Tamper-evident packaging is not only here to stay, it is being applied to more categories of products than ever before. When people receive packages from an e-commerce provider they will never physically visit, they want to be confident that the products they receive are fresh and have not been altered in any way."

Environmental Impact

 Another issue with tamper evident packaging, like blister packs used for over the counter pharmaceuticals, includes complicated recycling. These packages tend to feature at least two types of material often being inseparable from each other, preventing them from being properly recycled thus, ending up in landfills or the ocean.

However, many suppliers are becoming aware of these environmental concerns and producing tamper evident packaging supplies that are 100% recyclable in light of consumers demand for products that have less of an impact upon planet earth and it's environment.

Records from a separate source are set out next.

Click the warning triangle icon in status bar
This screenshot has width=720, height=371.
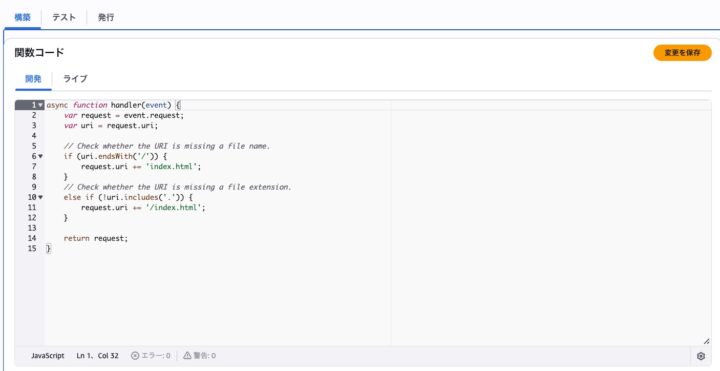pyautogui.click(x=187, y=355)
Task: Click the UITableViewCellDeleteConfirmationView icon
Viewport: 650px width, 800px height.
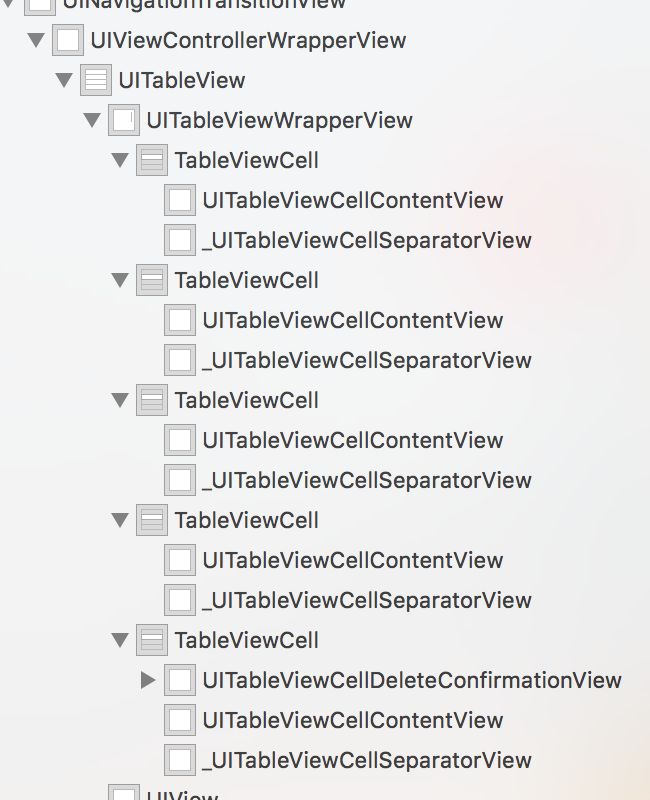Action: click(180, 680)
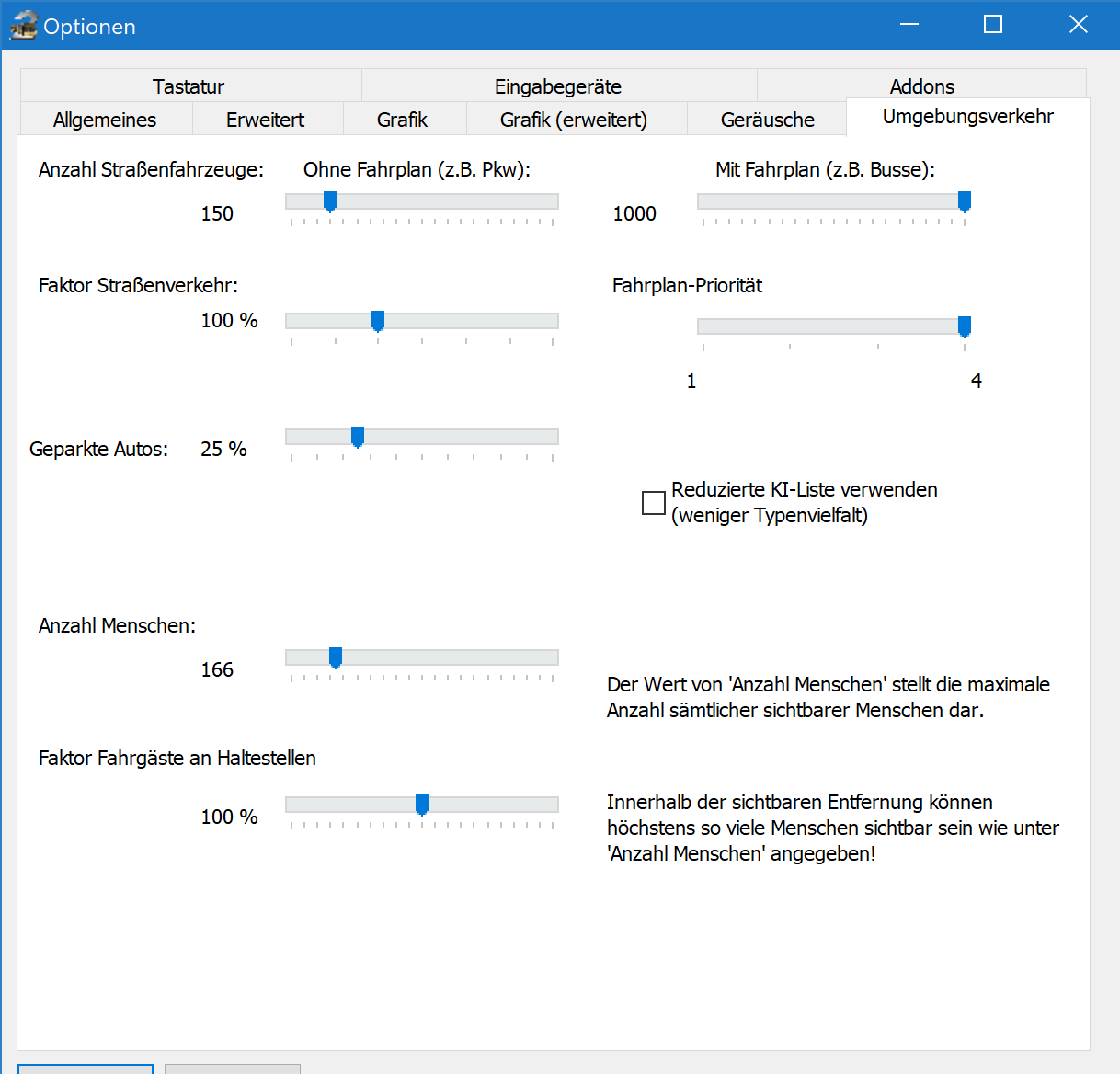Maximize the Optionen window
This screenshot has width=1120, height=1074.
click(993, 25)
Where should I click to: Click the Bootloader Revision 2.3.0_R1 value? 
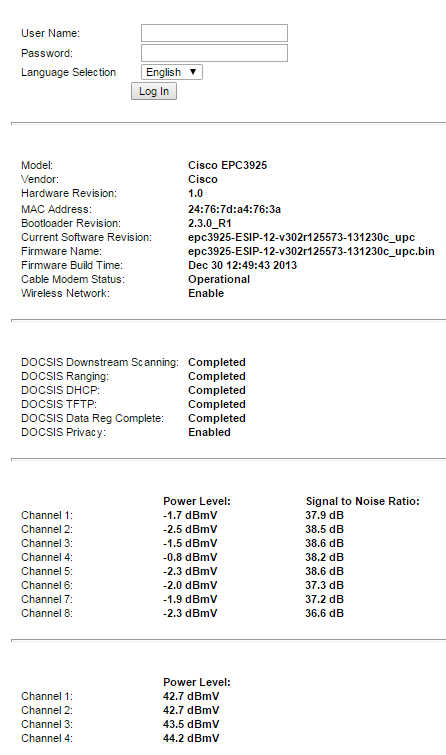pyautogui.click(x=210, y=223)
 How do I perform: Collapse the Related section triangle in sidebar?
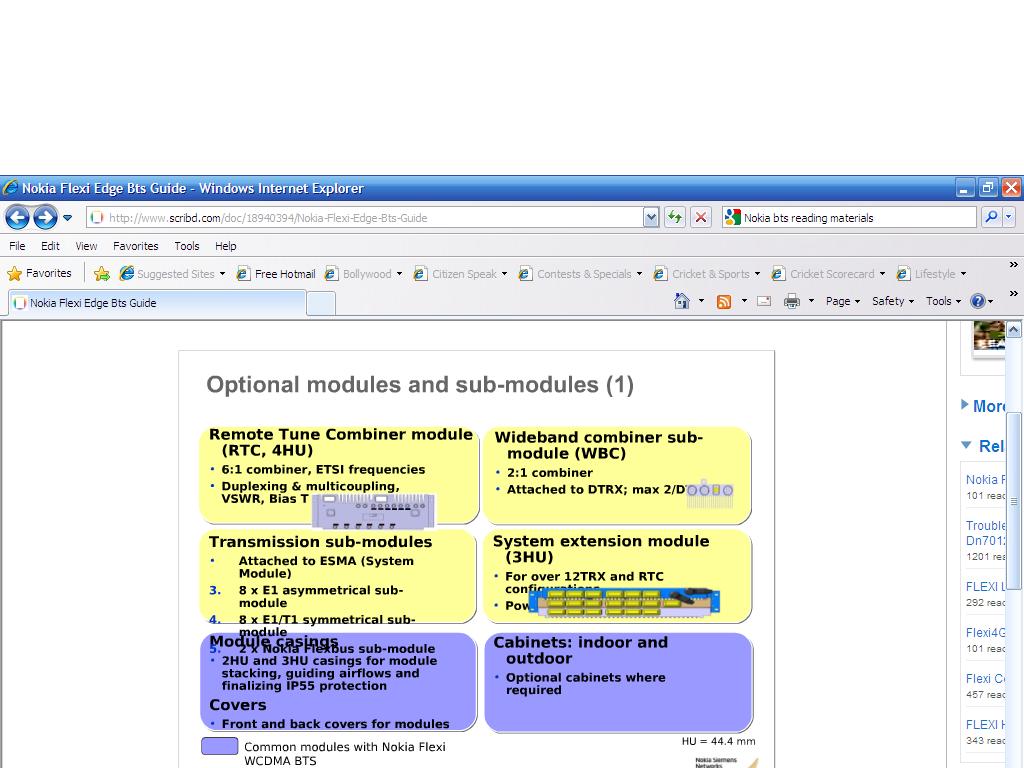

For example, PLACON company out of Madison, Wisconsin, has developed easy to break down 100% recyclable tamper evident food containers.

The absence of removable byproducts or pieces on these items allows for the minimization of choking hazards and makes these food containers tamper-evident while also being environmentally friendly as they eliminate the need for shrink bands or additional labeling. These products' offset and recessed cavity instructional tabs allow for truly easy gripping and opening in addition to the dynamic of leak resistance which ensures that there are no messy spills during transportation and storage of said products.

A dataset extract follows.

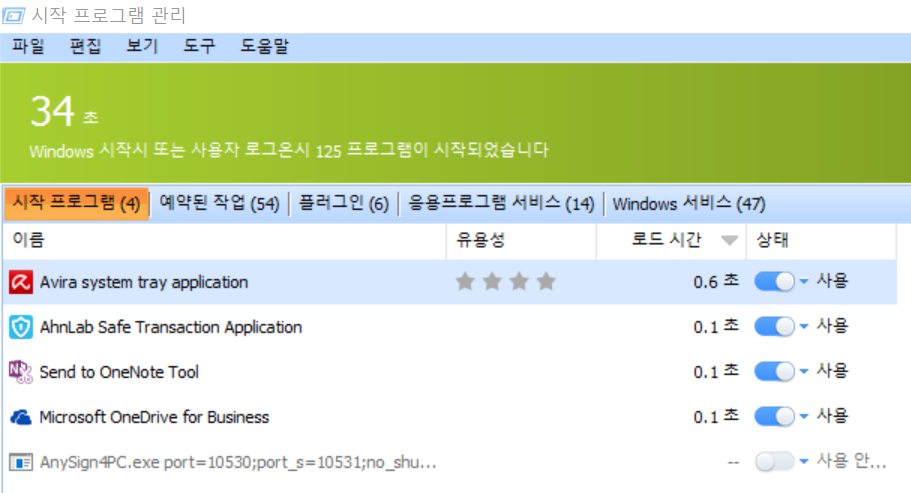
Task: Open status dropdown arrow for Send to OneNote
Action: [x=804, y=372]
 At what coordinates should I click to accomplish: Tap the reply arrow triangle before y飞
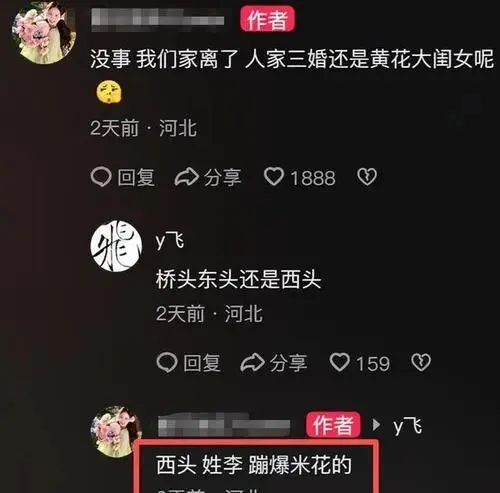[x=376, y=424]
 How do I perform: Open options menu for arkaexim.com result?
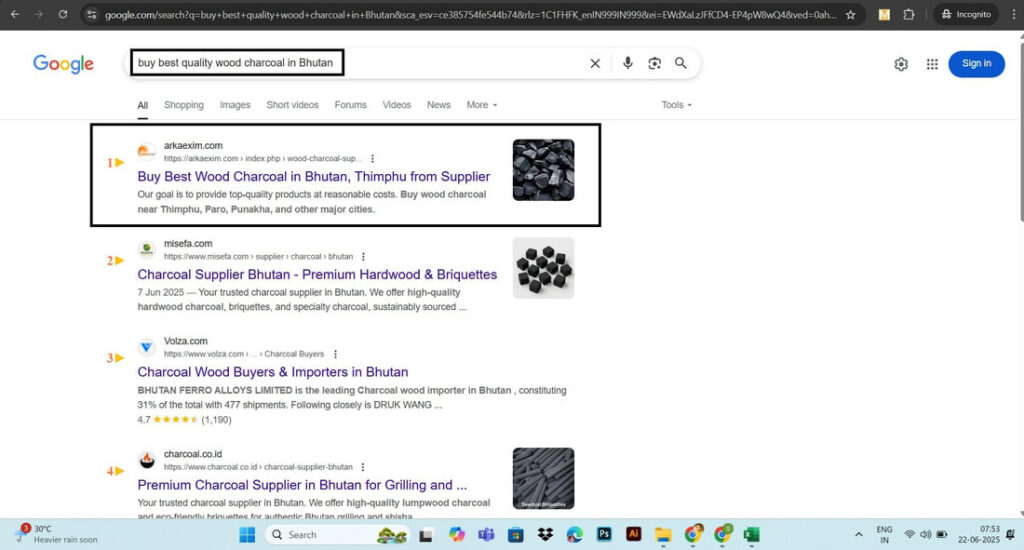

The packaging ensures high resistance to tampering while simultaneously alerting customers if their product has been compromised. These environmentally friendly containers allow consumers to rest easy knowing that their food has not been contaminated after it is initially packaged.

These products are strong and stackable. They can get separated by hand or automated processes. Made for retailers and food processors alike, these recyclable containers display food well.

However, the potential drawback for these fully recyclable options is a greater financial cost than some of their non-recyclable counterparts.

 All in all, the pros of tamper evident packaging far outweigh the cons. Tamper evident packaging not only protects consumers, it has the potential to save lives. 

As technological advances continue to deepen, tamper evident solutions may eventually evolve into the realm of reusable packaging or zero waste. Until then, tamper evident packaging remains the best option for protecting drugs, food and other products that must be protected from contamination.